Roundware is a contributory audio platform that allows creators to augment the physical landscape with location-aware layers of music and recorded voices. Using a mobile app and headphones, participants are immersed in a soundscape that responds dynamically to their location and movement. They can listen and wander, filter their audio stream in a number of ways, or record their own commentary to add to the project. Contributions are tagged with location information as well as project-specific metadata. Gradually, user contributions build up across the landscape, documenting a multiplicity of voices and subjective experiences over time. 

The platform lends itself to a host of different applications, and is open-source, originally developed by sound artist Halsey Burgund. As a sound artist, Burgund has long been drawn to the human voice—its musical qualities, shades of emotion, and intimate reflection of the diversity of human experience.   With an emphasis on openness and plurality is embedded deeply in the platform itself. 

Roundware emphatically states, “Roundware is not audio tour software!

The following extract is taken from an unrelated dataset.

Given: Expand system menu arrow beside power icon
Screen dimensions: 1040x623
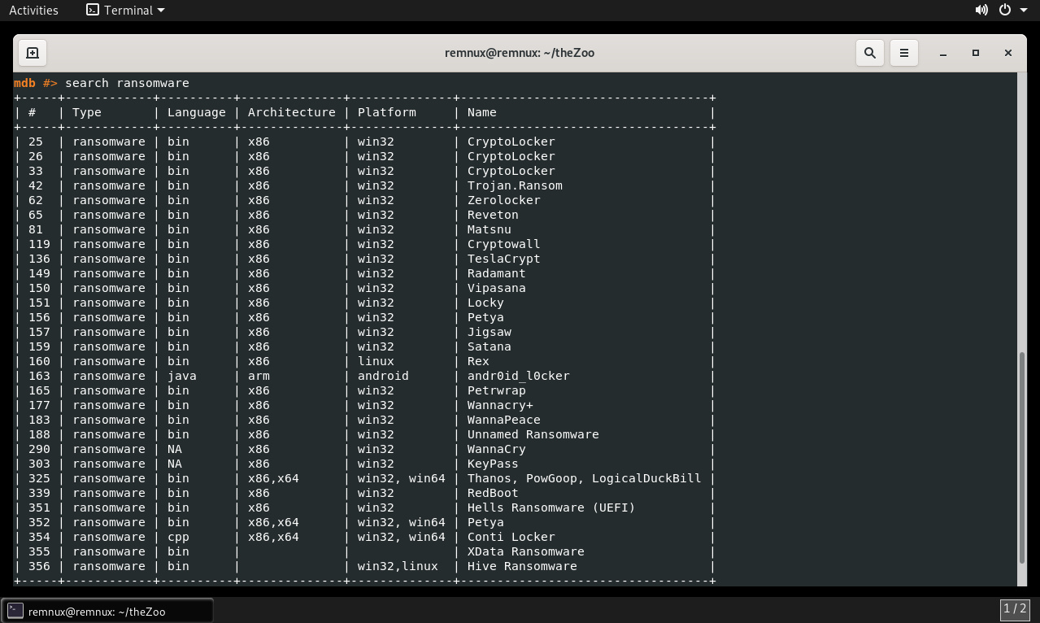Looking at the screenshot, I should pyautogui.click(x=1023, y=11).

In some ways, Roundware is the anti-audio tour platform.”  It further explains the distinction: Audio tours are traditionally about a single authoritative voice whereas Roundware is about a multitude of voices, opinions and ideas mixed together. 

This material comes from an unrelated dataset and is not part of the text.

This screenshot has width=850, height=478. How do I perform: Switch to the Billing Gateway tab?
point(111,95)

Audio tours tend to be linear experiences; Roundware is based on a non-linear, flexible, participant-driven, immersive experience. 

Website: https://roundware.org/

Roundware is designed for sculpting an aesthetic experience, not for explicitly delivering educational or interpretive information. Roundware’s dynamic soundscapes augment the physical landscape with a new layer of collaborative creativity and social interaction. 

Roundware was conceived from the very beginning as a contributory platform—the capacity for users to add their own content was central to its functionality and ethos from the start. In a contributory project, “You’re contributing to a larger whole, leaving something of yourself for others, co-creating something such that future participants are affected by past contributions. 

This openness and immediacy produces an environment that encourages participants to playfully experiment with creative modes of collective storytelling. 

Locative Media Supercluster partners with Halsey Burgund since this year applying Roundware as a tool in their projects, starting with No One Forgotten, an European funded project about connection, between artists with and without disabilities all over Europe, in a discourse of equality and thinking beyond limitations.